The Perils of Mirror-Magic
“Never get between two mirrors.”
In his 1991 novel Witches Abroad, Terry Pratchett warns of the dangers of getting trapped between mirrors.
The danger he writes of is real, especially for witch-kind.
Let me tell you a story.
Stepping out of the hotel-room shower, I catch an unexpected glimpse of myself from behind in the mirror on the wall in front of me, vertiginously reflecting back from the mirror on the bathroom door behind me. It's disorienting, seeing your own back, right there in front of you: an out-of-body experience, almost.
Like many gay guys, I'm probably over-engaged with graceful aging. As always, the territory manages to look simultaneously familiar, and alluringly mysterious.
“Damn, boy,” I think approvingly, “Looking pretty good.”
As it happens, I'm prepping for an event later this summer at which I need to look my lean and rangy best, so it's reassuring to know that the regimen is paying off.
A day or two later, back at home, I find myself—uncharacteristically—checking out the rear view again with the aid of a hand mirror.

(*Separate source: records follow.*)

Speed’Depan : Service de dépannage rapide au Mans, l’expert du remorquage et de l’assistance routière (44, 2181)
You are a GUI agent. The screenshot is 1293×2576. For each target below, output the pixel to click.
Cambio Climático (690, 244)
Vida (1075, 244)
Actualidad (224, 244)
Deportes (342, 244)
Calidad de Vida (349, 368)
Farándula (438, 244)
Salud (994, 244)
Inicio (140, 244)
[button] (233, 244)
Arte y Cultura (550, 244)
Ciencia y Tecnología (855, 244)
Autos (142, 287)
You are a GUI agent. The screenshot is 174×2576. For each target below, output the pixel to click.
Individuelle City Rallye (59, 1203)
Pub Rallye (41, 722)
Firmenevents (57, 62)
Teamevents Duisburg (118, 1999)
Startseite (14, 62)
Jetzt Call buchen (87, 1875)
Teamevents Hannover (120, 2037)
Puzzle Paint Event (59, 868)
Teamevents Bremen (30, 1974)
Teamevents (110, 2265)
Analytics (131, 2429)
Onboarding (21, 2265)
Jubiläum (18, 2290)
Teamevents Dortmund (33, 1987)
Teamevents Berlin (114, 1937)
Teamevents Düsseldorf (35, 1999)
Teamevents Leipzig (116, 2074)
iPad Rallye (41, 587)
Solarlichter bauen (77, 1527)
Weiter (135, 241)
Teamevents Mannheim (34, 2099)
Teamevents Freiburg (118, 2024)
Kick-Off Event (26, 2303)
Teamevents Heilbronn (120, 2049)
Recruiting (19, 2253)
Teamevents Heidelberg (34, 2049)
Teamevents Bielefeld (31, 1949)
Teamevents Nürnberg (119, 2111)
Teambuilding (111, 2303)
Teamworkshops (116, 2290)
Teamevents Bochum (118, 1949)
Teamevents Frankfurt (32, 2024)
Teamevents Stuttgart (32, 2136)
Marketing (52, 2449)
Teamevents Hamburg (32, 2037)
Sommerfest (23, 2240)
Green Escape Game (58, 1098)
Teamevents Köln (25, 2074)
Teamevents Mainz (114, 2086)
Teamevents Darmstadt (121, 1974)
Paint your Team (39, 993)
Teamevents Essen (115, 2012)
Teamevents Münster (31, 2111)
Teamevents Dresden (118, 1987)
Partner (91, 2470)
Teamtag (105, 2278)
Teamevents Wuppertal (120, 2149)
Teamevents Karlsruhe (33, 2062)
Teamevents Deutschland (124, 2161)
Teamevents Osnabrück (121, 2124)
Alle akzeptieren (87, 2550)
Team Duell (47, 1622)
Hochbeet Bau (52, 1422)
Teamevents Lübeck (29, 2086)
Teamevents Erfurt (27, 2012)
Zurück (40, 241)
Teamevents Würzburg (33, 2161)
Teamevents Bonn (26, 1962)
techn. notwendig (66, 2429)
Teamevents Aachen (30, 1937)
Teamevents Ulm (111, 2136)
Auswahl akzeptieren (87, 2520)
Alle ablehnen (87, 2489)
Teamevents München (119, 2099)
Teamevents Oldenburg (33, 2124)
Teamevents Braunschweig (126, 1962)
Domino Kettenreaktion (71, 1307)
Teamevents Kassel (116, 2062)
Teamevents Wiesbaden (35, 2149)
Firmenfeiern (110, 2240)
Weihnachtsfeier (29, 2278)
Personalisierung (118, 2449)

Next day, I'm at it again. Now, I've got as much gay narcissism as the next guy (f*ck you, Sigmund Freud), but—as the saying goes—third time makes the charm.
“No,” I think firmly, and lay down the mirror.
Forewarned is forearmed. Thank you, Terry Pratchett.
Our own hinder regions being something that we don't much see, they readily become for us a liminal territory: us/not-us; familiar/mysterious.
The Self as Other: one of the Horned's deeper mysteries.